How to write great character descriptions.

Here are today’s Wonderful Words:

Sheriff Gorunov is a born Alpha, a handsome, fire-breathing dragon of a man who smokes with an alarming vigor: cigarette clamped between his canines at the point where filter and tobacco meet, the act of inhaling fully integrated into breath and speech such that there is no discernible pause, only billowing smoke that seems to be a natural by-product of a voice that booms even in the confines of his quiet kitchen.

The Tiger, John Vaillant, page 229

Background

The Tiger is the true story of a man eating tiger terrorizing the people of a tiny town in remote Russia. At the end of the book, a group of men set out to hunt the tiger. Sheriff Gorunov is one of those men.

What makes it wonderful?

When I’m first introduced to a character, the description draws the picture in my mind of who that person is for the rest of the book.

You never get a second chance at a first impression, right?

My first impression of Sheriff Gorunov is burned into my brain with this description.

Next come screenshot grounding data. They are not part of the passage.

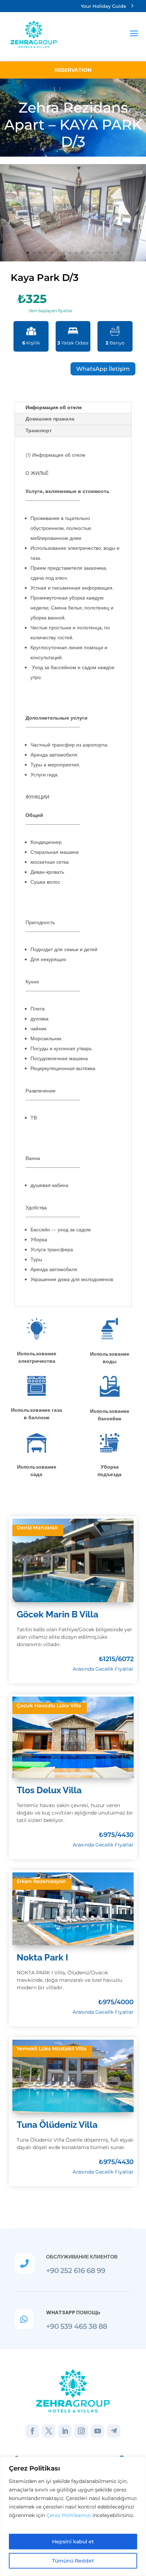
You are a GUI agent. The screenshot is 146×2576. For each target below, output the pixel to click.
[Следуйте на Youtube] (97, 2431)
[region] (73, 2516)
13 (100, 252)
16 (118, 252)
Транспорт (39, 430)
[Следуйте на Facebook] (32, 2431)
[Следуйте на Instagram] (81, 2431)
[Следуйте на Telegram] (113, 2431)
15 (112, 252)
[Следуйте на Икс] (48, 2431)
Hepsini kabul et (73, 2541)
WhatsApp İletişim (103, 368)
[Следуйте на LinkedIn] (65, 2431)
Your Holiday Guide (103, 6)
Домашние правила (50, 419)
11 (88, 252)
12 (94, 252)
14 (106, 252)
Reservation (73, 70)
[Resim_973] (73, 212)
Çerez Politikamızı (68, 2515)
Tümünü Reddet (73, 2561)
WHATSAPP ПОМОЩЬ (73, 2312)
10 (82, 252)
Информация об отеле (54, 407)
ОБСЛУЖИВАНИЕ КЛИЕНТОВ (82, 2256)
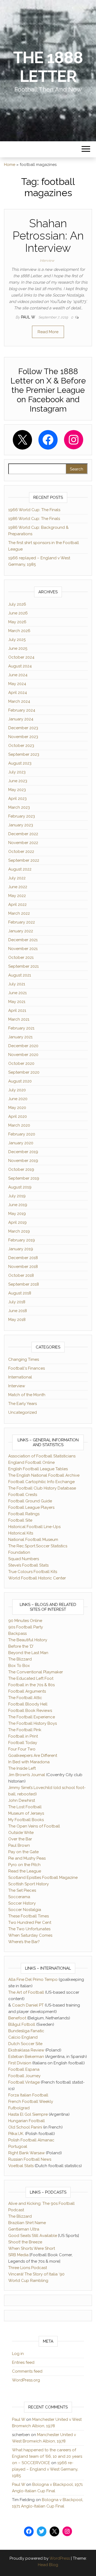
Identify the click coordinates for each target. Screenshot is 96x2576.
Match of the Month (26, 1394)
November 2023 (23, 736)
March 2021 (18, 1019)
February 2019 (21, 1240)
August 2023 (19, 763)
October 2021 (21, 957)
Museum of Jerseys (26, 1813)
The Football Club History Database (42, 1488)
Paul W (28, 317)
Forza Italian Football (28, 2095)
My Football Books (26, 1819)
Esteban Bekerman (26, 2056)
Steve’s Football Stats (28, 1565)
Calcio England (23, 2037)
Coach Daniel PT (28, 2005)
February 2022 (21, 922)
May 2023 (17, 789)
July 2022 (17, 878)
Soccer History (22, 1903)
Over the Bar (20, 1839)
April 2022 (17, 904)
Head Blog (48, 2564)
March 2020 (19, 1125)
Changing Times (23, 1359)
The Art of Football (26, 1992)
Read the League (24, 1871)
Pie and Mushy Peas (27, 1858)
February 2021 (21, 1028)
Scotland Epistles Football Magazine (43, 1877)
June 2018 (17, 1310)
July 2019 (17, 1196)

Someone who smokes with an alarming vigor? I had to look up the definition of vigor to make sure I wasn’t mistaken. It means physical strength and good health.

This man smokes with physical strength and good health? That’s hilarious! But it’s also an impactful image.

And for anyone who has ever smoked a cigarette, you know exactly how challenging it is to integrate the acts of inhaling smoke, breathing air, and speaking words. I was never a big smoker, but any time I tried to do that, my choking cough would shoot the cigarette from my mouth like a heat-seeking missile.

This guy isn’t just a smoker. The cigarette is an extension of his body. A part of who he is.

The description defines the fact. The fact defines the character. The character defines the story.

A chain-smoking, alpha-male sheriff, from a remote Russian town, who is part of a six-man tiger hunting party. And if that description isn’t enough, Vaillant continues and fills in the color of the picture I was outlining in my mind:

He will haul a total stranger bodily (and effortlessly) through a doorway because it is considered bad luck to shake hands across a threshold; a map, when he is done with it, will be scored and pocked with holes from his emphatic pen.

Simply a perfect character description.

Let's get technical

Vaillant perfectly employs imagery in his description of Sheriff Gorunov. The description is so vivid, the reader feels like he is sitting across the kitchen table from the man, listening to his booming voice and breathing his second-hand smoke.

As we’ve discussed many times, imagery is a vivid description that appeals to your senses to evoke a picture or a feeling.

This description evokes a clear picture of a man who is not only equipped, but ready, to hunt a tiger.

When describing a character, sometimes the best approach is to focus on one attribute—like Vaillant did here with the smoking. Let that quirk, or habit, or appearance define your character. Put the focus there, then fill in blanks with smaller details.